The final hour saw IMI make up three laps, cutting RST’s lead from 14 laps to 11, with HSC’s Nicholas Hutchings riding the final stint, seven laps further adrift. With just minutes to go however, he lost the back end out of the Pits Esses in a huge tumble that saw the bike come to rest almost below the timekeepers’ booth.

Four laps later and furious with himself but still in third place, Hutchings managed to get the bike started and back on track despite some serious damage and held it together just long enough to finish.

But the honours of the day went to RST as team principal Jonny Towers took the flag after a near-record 551 laps in eight dramatic hours. Second were hard-working IMI on 540 laps with HSC third on 529 and making history as the first team in the 38 year history of this endurance classic to put a lady on the podium – Abigail Bosson, 15-year-old daughter of legendary racer and exhaust designer, the late Chris Bosson.

Team 111 finished fourth on 523 laps, just 11 seconds ahead of the Team No Rush veterans, who recorded their best tally ever for this event, and 38 seconds ahead of the Jack Hammer’s riders, who hadn’t spoken to each other all day since one or other of them was always out on track.

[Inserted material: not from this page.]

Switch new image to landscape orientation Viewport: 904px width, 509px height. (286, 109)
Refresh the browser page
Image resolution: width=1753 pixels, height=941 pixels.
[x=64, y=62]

Powerflow finshed seventh on 518 laps, well ahead of Hillbilly Racing (Peter Hill, Mitch Robinson, Jacques Ackerman and Robin de Vos) on 506, Team 111 on 505 and Team 11 (Raymond Alexander, Juan Coetzee, Wynand Donaggi and Anton van Wyk) on 504.

The leading two-stroke machine was the Yamaha TXZR85 of Juan Liebenberg, Tiaan Terblanche and Andrew Liebenberg, 16th overall on 448 laps after a late stop to MacGyver a broken gear linkage. The only other two-stroke, the Yamaha YZ85 motocrosser of Brad Fenner, Kyle Hallick and David Vismer, seized during the first hour, dropped right out of the results as the crew rebuilt the engine using parts from a spare motor and fought its way back to 18th overall on 404 laps.

But perhaps the most surprising result was that after eight hours of flat-out racing, crashing, bashing and breaking, all 20 starters were still running at the end.